1. A dismounting tool, characterized in that, The disassembly fixture includes a support frame and a first buffer component; The support frame includes a base and a first movable member, the first movable member being movably connected to the base in the vertical direction, the first movable member being used to support the stator of the motor, and the base being used to be installed to the stator retraction component; The first buffer is disposed between the first movable part and the base, and is used to provide cushioning to the first movable part.

2. The dismounting tool according to claim 1, characterized in that The support frame further includes a second movable component and a second buffer component, wherein the second movable component is disposed between the first movable component and the base; The first movable component is movably connected to the second movable component in the vertical direction, and the second movable component is movably connected to the base in the vertical direction. The first buffer is disposed between the first movable member and the second movable member, and the second buffer is disposed between the second movable member and the base.

3. The disassembly fixture according to claim 2, characterized in that, One of the first movable member and the second movable member is provided with a first guide member, and the other is provided with a first guide mating part, wherein the first guide member is movably mated with the first guide mating part along the vertical direction; and / or, The second movable component and the base are provided with a second guide component, and the other is provided with a second guide engagement part. The second guide component is movably engaged with the second guide engagement part in the vertical direction.

4. The disassembly fixture according to claim 3, characterized in that, The first guide member includes a first guide rod disposed on the first movable member. The first guide mating part includes a first guide hole formed on the second movable member. The first guide rod is movably mated with the first guide hole along the vertical direction; and / or, The second guide member includes a second guide rod, which is disposed on the second movable member. The second guide mating part includes a second guide hole formed on the base, and the second guide rod is movably mated with the second guide hole along the vertical direction.

5. The disassembly fixture according to claim 4, characterized in that, The base is also provided with a clearance hole, which is positioned opposite to the first guide rod in the vertical direction; The clearance hole is used for the first guide rod to pass through.

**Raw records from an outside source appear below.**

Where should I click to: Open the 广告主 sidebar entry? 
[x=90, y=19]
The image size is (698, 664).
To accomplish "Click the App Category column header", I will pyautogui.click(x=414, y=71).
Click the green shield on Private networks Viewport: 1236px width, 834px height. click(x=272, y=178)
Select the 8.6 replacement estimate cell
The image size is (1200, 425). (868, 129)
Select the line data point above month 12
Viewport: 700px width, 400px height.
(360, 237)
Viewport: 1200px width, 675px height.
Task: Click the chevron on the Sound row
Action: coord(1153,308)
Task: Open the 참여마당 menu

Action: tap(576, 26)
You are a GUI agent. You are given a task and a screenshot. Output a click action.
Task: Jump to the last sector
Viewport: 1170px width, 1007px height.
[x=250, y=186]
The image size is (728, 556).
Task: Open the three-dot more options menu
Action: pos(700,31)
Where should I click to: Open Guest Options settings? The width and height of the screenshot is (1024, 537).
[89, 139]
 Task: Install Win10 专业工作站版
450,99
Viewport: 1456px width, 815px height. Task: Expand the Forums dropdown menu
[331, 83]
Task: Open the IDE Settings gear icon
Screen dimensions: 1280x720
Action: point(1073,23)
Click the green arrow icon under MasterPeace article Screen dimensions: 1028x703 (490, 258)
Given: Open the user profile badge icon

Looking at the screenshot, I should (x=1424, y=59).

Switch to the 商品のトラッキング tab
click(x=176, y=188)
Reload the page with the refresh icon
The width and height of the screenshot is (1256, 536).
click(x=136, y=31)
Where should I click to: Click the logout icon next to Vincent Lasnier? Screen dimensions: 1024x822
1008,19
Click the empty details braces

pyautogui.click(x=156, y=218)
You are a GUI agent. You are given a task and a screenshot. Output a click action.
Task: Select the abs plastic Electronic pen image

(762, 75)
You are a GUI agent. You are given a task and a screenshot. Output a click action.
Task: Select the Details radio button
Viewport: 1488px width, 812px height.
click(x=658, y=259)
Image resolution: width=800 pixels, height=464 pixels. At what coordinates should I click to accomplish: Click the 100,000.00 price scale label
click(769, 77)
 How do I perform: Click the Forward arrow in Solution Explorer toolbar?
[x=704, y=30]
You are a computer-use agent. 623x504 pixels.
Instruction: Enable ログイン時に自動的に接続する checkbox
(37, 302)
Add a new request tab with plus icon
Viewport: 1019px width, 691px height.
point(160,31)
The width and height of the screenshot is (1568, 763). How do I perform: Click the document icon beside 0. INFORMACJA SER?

6. The disassembly fixture according to claim 4, characterized in that, The first movable component is constructed as a first annular component, and there are multiple first guide rods arranged at intervals along the circumference of the first annular component; and / or, The second movable component is constructed as a second annular component, and there are multiple second guide rods, which are arranged at intervals along the circumference of the second annular component.

7. The disassembly fixture according to claim 6, characterized in that, The first movable component is a ring-shaped component, the second movable component is a ring-shaped component, and the outer diameter of the second movable component is larger than the outer diameter of the first movable component; Along the radial direction of the first movable member or the second movable member, the first guide rod is located inside the second guide rod.

8. The disassembly fixture according to any one of claims 4-7, characterized in that, The first buffer element includes a first spring, which is sleeved on the first guide rod. The two ends of the first spring are respectively used to abut against the first movable element and the second movable element; and / or, The second buffer includes a second spring, which is sleeved on the second guide rod, and the two ends of the second spring are respectively used to abut against the second movable member and the base.

9. The disassembly fixture according to claim 3, characterized in that, The first guide member includes a first slider, which is disposed on the first movable member. The first guide mating part includes a first groove disposed in the second movable member. The first groove extends along the vertical direction, and the first slider is movably mated with the first groove along the vertical direction. The second guide member includes a second slider, which is disposed on the second movable member. The second guide mating part includes a second slide groove disposed within the second movable member. The second slide groove extends along the vertical direction, and the second slider is movably mated with the second slide groove along the vertical direction.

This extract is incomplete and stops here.